Forum on Global Change Modeling

Part 1.


A number of the scientific elements that are the basis of conclusions concerning future climate change do not stem directly from climate system models. In many cases, these elements are subject to little or no debate because of their high level of certainty. As statements they may even appear to some as almost trivial because of the frequency with which they are stated. Yet, in concert with the response to the Forum's specific charge, these statements provide both context and conclusions on the credibility of climate models for developing and considering national policy options. Seven statements that provide this context follow:

(1) Greenhouse gases absorb and re-emit infrared radiation, which includes the wavelengths of radiation emitted by atmospheric gases and clouds and by the Earth's land and oceans.
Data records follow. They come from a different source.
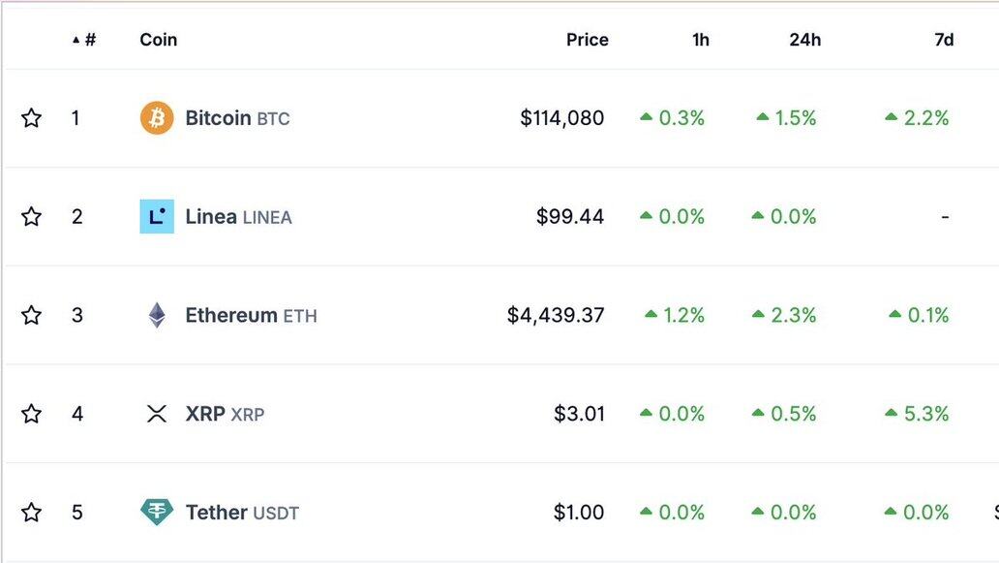The image size is (999, 563).
Task: Click the Ethereum diamond logo icon
Action: point(157,315)
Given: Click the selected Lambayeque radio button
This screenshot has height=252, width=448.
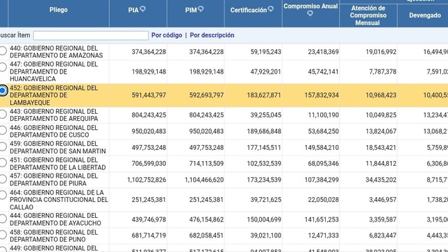Looking at the screenshot, I should pyautogui.click(x=3, y=90).
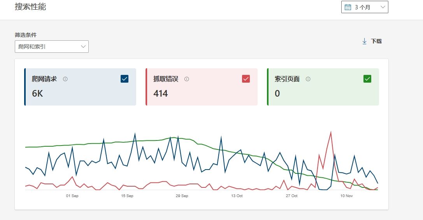Toggle the red 抓取错误 checkbox
Image resolution: width=423 pixels, height=220 pixels.
[x=246, y=79]
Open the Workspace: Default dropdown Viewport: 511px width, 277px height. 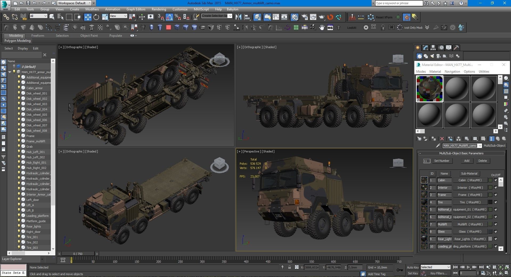click(90, 3)
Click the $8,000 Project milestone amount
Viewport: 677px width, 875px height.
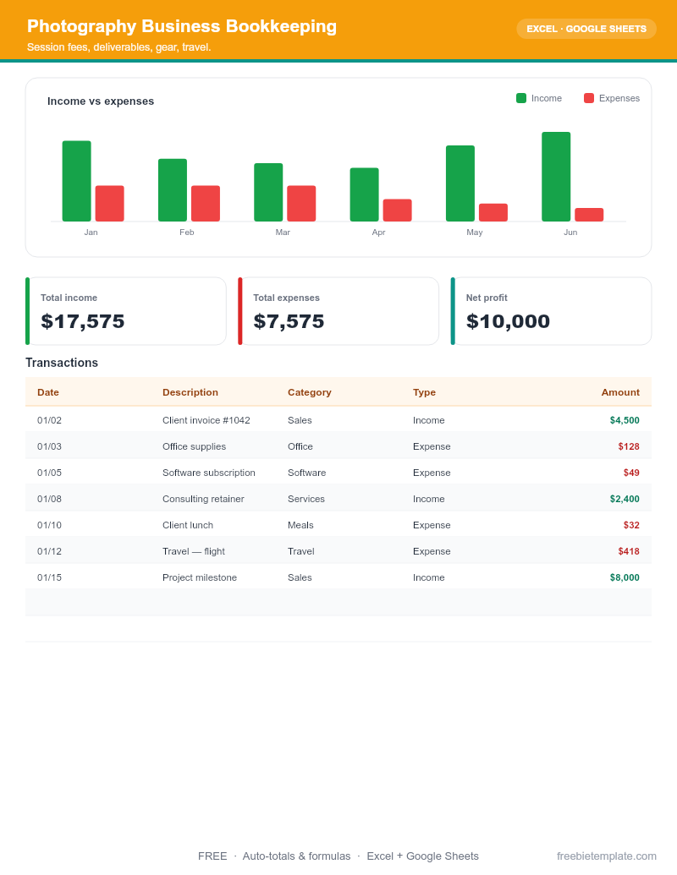click(625, 577)
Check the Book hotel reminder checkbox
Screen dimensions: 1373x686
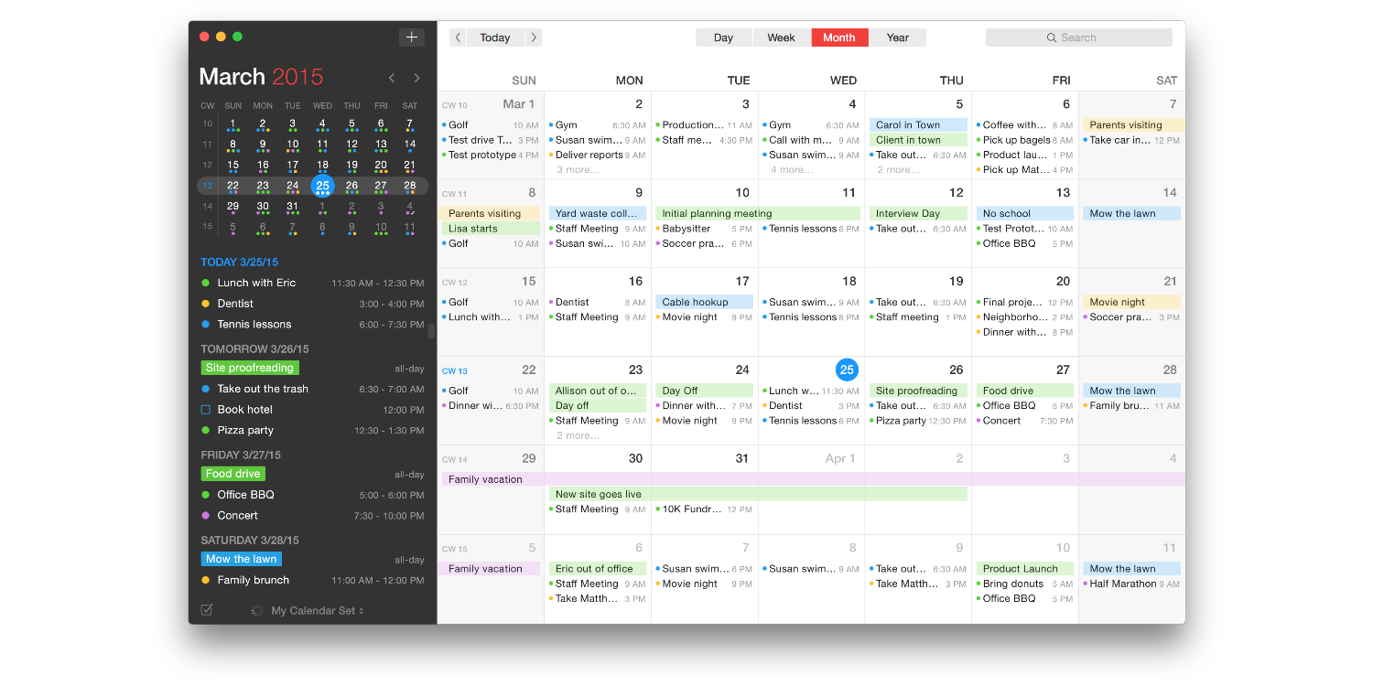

Basis-Laboratory experiments with greenhouse gases and spectrally resolved studies of radiation absorption and transmission in the atmosphere indicate that a number of gases that are present in the atmosphere are capable of absorbing and emitting infrared radiation. The most important of these so-called greenhouse gases is water vapor. Other important natural greenhouse gases include carbon dioxide, ozone, methane, and nitrous oxide.

(2) Atmospheric concentrations of carbon dioxide, methane, nitrous oxide, and halocarbons (most importantly chlorofluorocarbons), collectively labeled the greenhouse gases, are significantly increased above preindustrial levels, and the increase is due to anthropogenic activities.

Basis: Carbon Dioxide (CO2)-The observed atmospheric concentration is 30% above preindustrial levels as determined from air trapped in ice cores and direct measurements since 1957 (figure 2a and figure 2b). The concentration is continuing to increase. The measured (and estimated) anthropogenic sources (from fossil fuel consumption, deforestation, and agriculturally induced oxidation of humus) are significantly larger than the anthropogenic sinks (reforestation). Changes in carbon isotopic composition of atmospheric carbon dioxide indicate that fossil carbon and biomass reduction have contributed significantly to the increase in the atmospheric concentration. There is no serious debate about the fact that fossil fuel consumption and land-use change are the contributors to the increased concentration of atmospheric carbon dioxide.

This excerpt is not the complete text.